:: Selected passage ::
▽

Postby ClosetOtaku » Wed Nov 24, 2004 7:49 am
I've read about JFK-Reloaded, and I have to give the programmers high marks for concept, but very low marks for actual implementation.
One of the first newspapers I remember reading was in June, 1968, when JFK's brother, Bobby, was assassinated. That was the same year that Martin Luther King, Jr., was killed as well. Many world leaders were victims at that time. Conspiracy theories abounded, and throughout the late 60s and 1970s the question kept coming back: was there a conspiracy behind the murder of JFK?
This question, coupled with Watergate and the scandals (now somewhat mild by comparison, it seems) that rocked Congress during those years eroded a great deal of trust in the Government. Not to say people trusted the Government all that much in the first place - but whereas before it seemed the Government was full of mostly harmless people making stupid mistakes, now it seemed that there were forces that were deliberately out to get people who stood in their way, using the Government as their sword and shield.

△

:: Data shown ::
▽

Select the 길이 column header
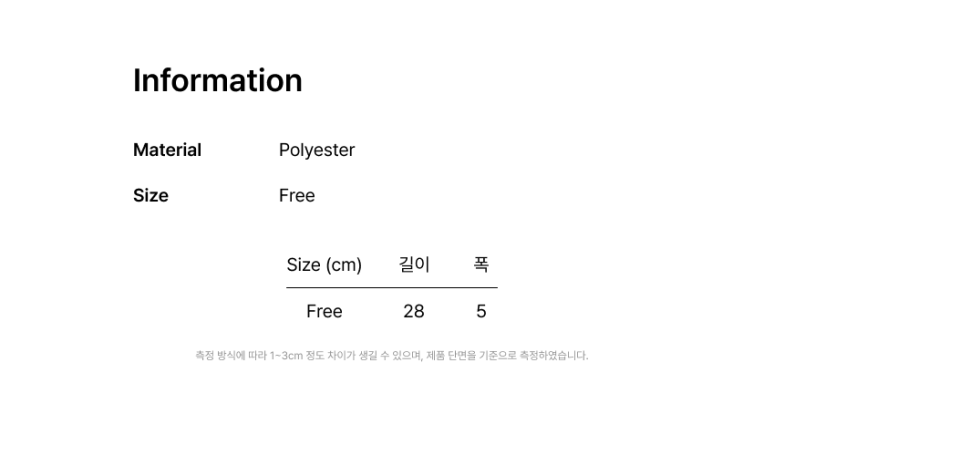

△

:: Instruction ::
Reproduce the forum post about JFK-Reloaded from above word for word, from its opening line to the end.

:: Result for this exercise ::
Postby ClosetOtaku » Wed Nov 24, 2004 7:49 am
I've read about JFK-Reloaded, and I have to give the programmers high marks for concept, but very low marks for actual implementation.
One of the first newspapers I remember reading was in June, 1968, when JFK's brother, Bobby, was assassinated. That was the same year that Martin Luther King, Jr., was killed as well. Many world leaders were victims at that time. Conspiracy theories abounded, and throughout the late 60s and 1970s the question kept coming back: was there a conspiracy behind the murder of JFK?
This question, coupled with Watergate and the scandals (now somewhat mild by comparison, it seems) that rocked Congress during those years eroded a great deal of trust in the Government. Not to say people trusted the Government all that much in the first place - but whereas before it seemed the Government was full of mostly harmless people making stupid mistakes, now it seemed that there were forces that were deliberately out to get people who stood in their way, using the Government as their sword and shield.